Verbal Processing: Take Two

Who wants to do some SCIENCE!?

Back in August, as part of my Tortoise Skills project, I briefly examined my experience of linguistic processing. (My hearing is fine, and the problem extends to reading while people are talking.) Habit installation as I was approaching it didn't seem to be the right tool for the job, so I moved on.

Yesterday, I paid close attention to my experience of a 4-person conversation in a coffee shop, and found that this remains one of my main obstacles - maybe the main obstacle - to comfortable socialization. So much of my processing power seems to go to translating the sounds people are making into coherent language that there's hardly anything left over for thought, speech, or empathy.

In fact, it occurs to me for the first time that my apparently "low empathy" could result almost entirely from this, given that I have no problem reading fiction.

I'd like to take another stab at this, targeting the most common types of face-to-face conversation and using whatever tools seem appropriate.

To get started, I'm going to need some help.


  • 22 one-minute audio clips of someone talking. (Hundreds would be better if this happens to be trivial, since that would support a training program instead of just a test.) 10 should be of person 1 talking, and 12 should be of person 2. Both people should be male, and they should all be of equal audio quality. The topics should be something I'd have no trouble comprehending if I were reading the words instead of listening (so like not an advanced physics lecture).
  • a transcript of two of the clips.
  • some super basic mixing, just putting one clip on top of another and varying volumes
  • people to grade me by listening to the clips and reading my summaries
  • improvements to the design of this test

I can't do that stuff, 'cause I need to not know what's in the clips.


  • Trial 0: I'll read one of the transcripts, then immediately summarize it in writing from memory.
  • Trial 1: I'll listen to the first clip, then immediately summarize what I just heard in writing.
  • Trial 2: Same with clip 2, but with meaningless noise in the background.
  • Trial 3: Clips 3 and 4 simultaneously, with 4 at lower volume. I'll try to only pay attention to 3.
  • Trial 4: Clips 5 and 6 at the same volume, paying attention to 5.
  • Trial 5: Clips 7 and 8, paying attention to 7 but with 8 at higher volume.
  • Trial 6: Clips 9 and 10 at equal volume, paying attention to both at once, then summarizing each.

My summaries should be graded on detail and accuracy (separately), and I'll try to predict my scores in advance. Graders should compare to the raw clips without interference, and shouldn't know which trial they're grading.

Then I'll make some kind of training program, and take the test again (with different clips, of course) at the end.

Naturally, I'll blog about it all afterward.
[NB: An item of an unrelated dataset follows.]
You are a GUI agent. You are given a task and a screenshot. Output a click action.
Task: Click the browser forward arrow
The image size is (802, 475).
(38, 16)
So, is anybody out there excited by this idea? Interested in lending a hand with part or all of it? So interested that you want to take charge of adding more trials (like testing visual interference, music, other voices, more voices, etc.)? Want to try the test yourself when it's ready? Have clever ideas for training auditory processing? Know of a test just like this one that already exists and I should just take that instead?

Talk to me about any of these things.


James said...

While I think you are onto something with your training plan, I'll offer another consideration, which I hope helps, too.
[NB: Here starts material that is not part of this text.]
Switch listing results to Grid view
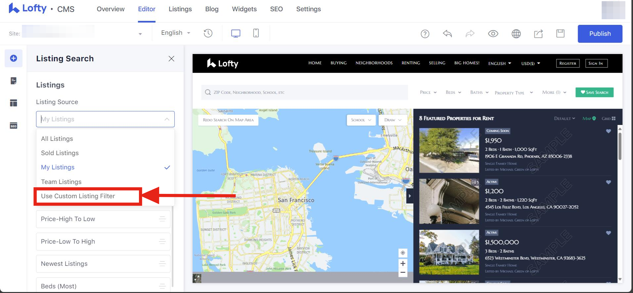 pos(609,119)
You might be feeling "fight-or-flighty" due to anxiety which you aren't consciously aware of, because it's like a constant hum.

In an anxious state like this the limbic system is king and the cerebrum doesn't get as much of a say, so widened awareness, and speaking and listening, suffer.

Unknown said...

I'm excited

Brienne said...

James: The above is just a test to measure the effect of my training. I haven't made a training plan yet. The training plan could very well end up involving anxiety reduction.

Unknown said...

Voice to text machine learning systems are probably trained using a whole bunch of (audio, transcript) pairs. Such a data set would make a great source of training data for this project.

Unknown said...

Tried this with various these:

My ability to process tapped out at Trial 5, and I spent some time twiddling my thumbs and contemplating what half-considered TAPs of how-to-socialize-best this data finalizes in my head.
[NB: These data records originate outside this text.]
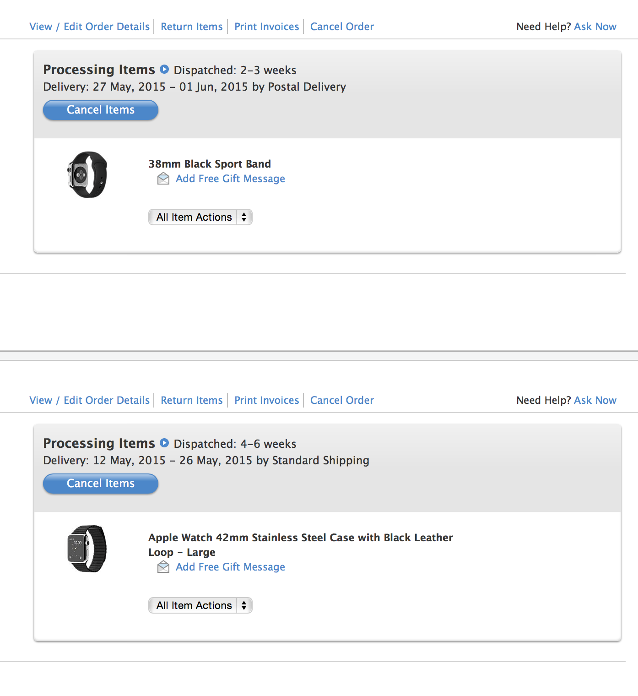This screenshot has width=638, height=696.
Task: Open Return Items link in first order
Action: [x=191, y=27]
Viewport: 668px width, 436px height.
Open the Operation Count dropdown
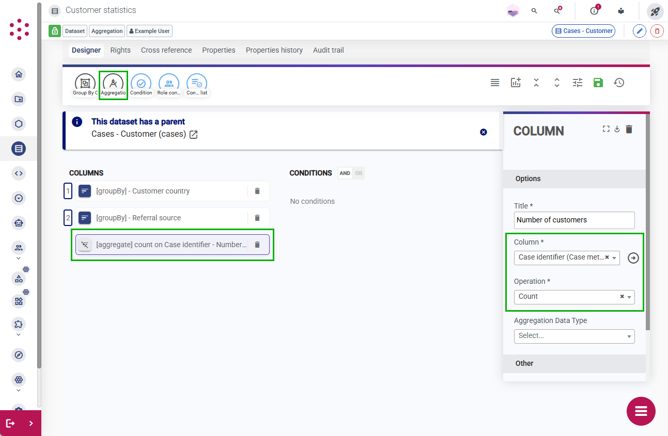pyautogui.click(x=574, y=297)
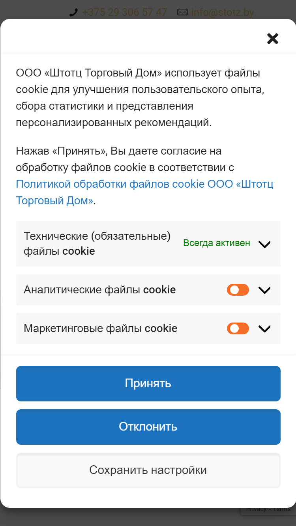Click the Технические (обязательные) файлы cookie label
296x526 pixels.
click(97, 244)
I may have made a mistake using wooey audio that is predisposed to vapidities; lack of coherent content makes it especially difficult to check my comprehension. If I find audio with more concrete topics, I can get some finer granularity on how the skill improves with training.

Anonymous said...

The DFTalk miniseries ( ) meets some of your criteria. There is a lot of material and there is a full transcript for each one. The main thing it misses is that it's more of an interview/monologue format than a discussion with an even amount of each person talking.